This article will explain in steps how the transfer market works.

1) How are footballers recruited?
Around the world, the majority of those who will go on to be professional footballers begin their career with a football club by early adolescent, some even earlier. Mario Gotze, scorer of the goal that won Germany the world cup joined Borussia Dortmund at the age of 8. Bigger clubs usually have large fully developed academies (like Barcelona’s famous La Masia), while plenty of smaller clubs operate youth teams at various age groups.
When a player attaches himself to a club, he also enters the transfer market, at least in an informal manner. The list of inter-and intra-national guidelines, regulations and laws that govern the movement of children is complicated and also nobody becomes a professional footballer until the age of 16.

2) Who finds the footballers?
In general 3 kinds of people are in the business of introducing footballers to football clubs.
a) Scouts: The scouts are generally attached to the clubs, and spend a large chunk of their time touring different countries and stadiums, standing in the rain, snow and hail, squinting at a gangling teenager attempting to predict what he might become.
b) Analysts: The analyst also tend to be employed by the clubs, but where the scout looks for information on football pitches, the analyst looks to the numbers.
c) Agents: The agents are usually (but not always) unaffiliated to any club, they represent the interest of individual footballers. The agent is also responsible for the career management of the player, transfer & contract negotiation, public relations, sponsorship & marketing opportunities, disciplinary issues & welfare advice.

3) How do Players move?
In theory, a basic transfer works like this. Club 1 has a player, club 2 wants a player, club 1 and 2 trash out an agreeable price for the player and the transfer happens. The players’ registration is transferred from club 1 to club 2, the player signs the contract and all parties are happy.
In practice, every one of those steps can take days, weeks, months, and even years to finalise and many people haggling away at one another to get the best deal.

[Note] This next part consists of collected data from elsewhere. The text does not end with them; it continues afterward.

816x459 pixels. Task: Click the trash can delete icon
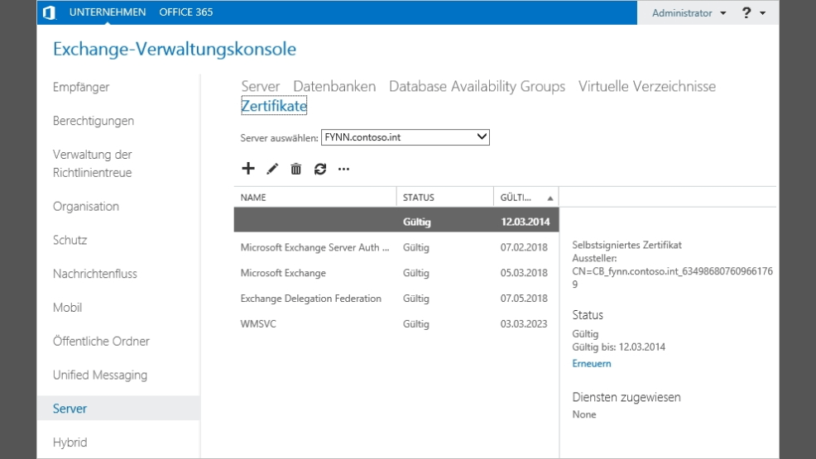coord(295,170)
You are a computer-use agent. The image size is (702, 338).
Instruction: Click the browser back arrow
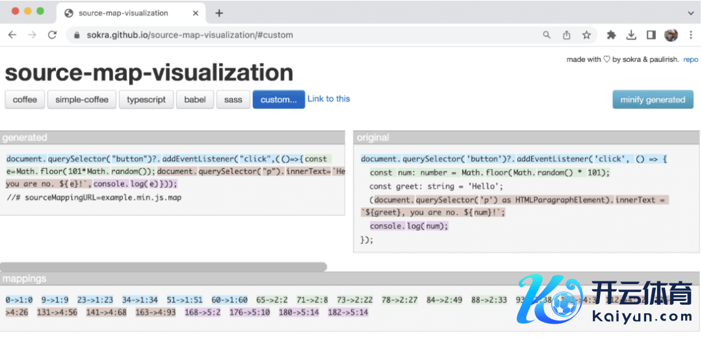(12, 35)
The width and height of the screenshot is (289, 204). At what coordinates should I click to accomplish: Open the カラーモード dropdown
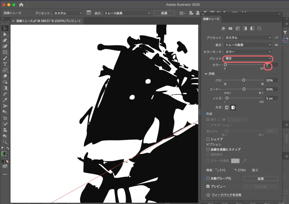(248, 52)
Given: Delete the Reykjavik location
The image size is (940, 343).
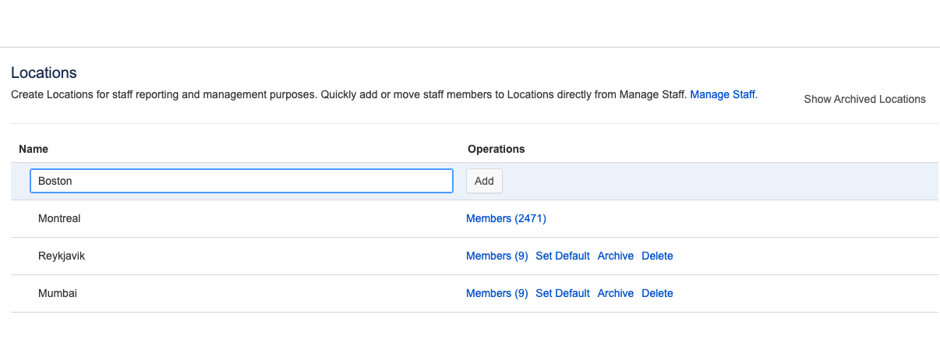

4) How the fee is worked out?
There are 2 major ways: One is that many players have a buyout clause in their contracts, which states that any bid of a certain amount must be accepted. Such clauses are compulsory in Spain.
The other way is through the haggling of the price, a figure arrived at after careful consideration of how much money the buying club has, how much money the selling club has, how much time is left on a players contract, whether the player has an obvious replacement, and how important the player is.
There’s also more to the money than just a transfer fee (which is usually broken into a series of payments over a few years). In addition, there are plenty of clauses that can be inserted by various parties, including selling-on fees, where the selling club get a cut of any future transfer, and buy black clauses which allow the selling club on a return, often for a set fee.
Also included can be Trophy/Success bonus. In the summer of 2014, Thomas Vermaleen moved from Arsenal to Barcelona, Arsenal inserted a clause in the transfer stipulating that they will receive additional payments based on Barcelona’s success. Arsenal will receive £3million after Barcelona won the UEFA champions league as a result of that clause.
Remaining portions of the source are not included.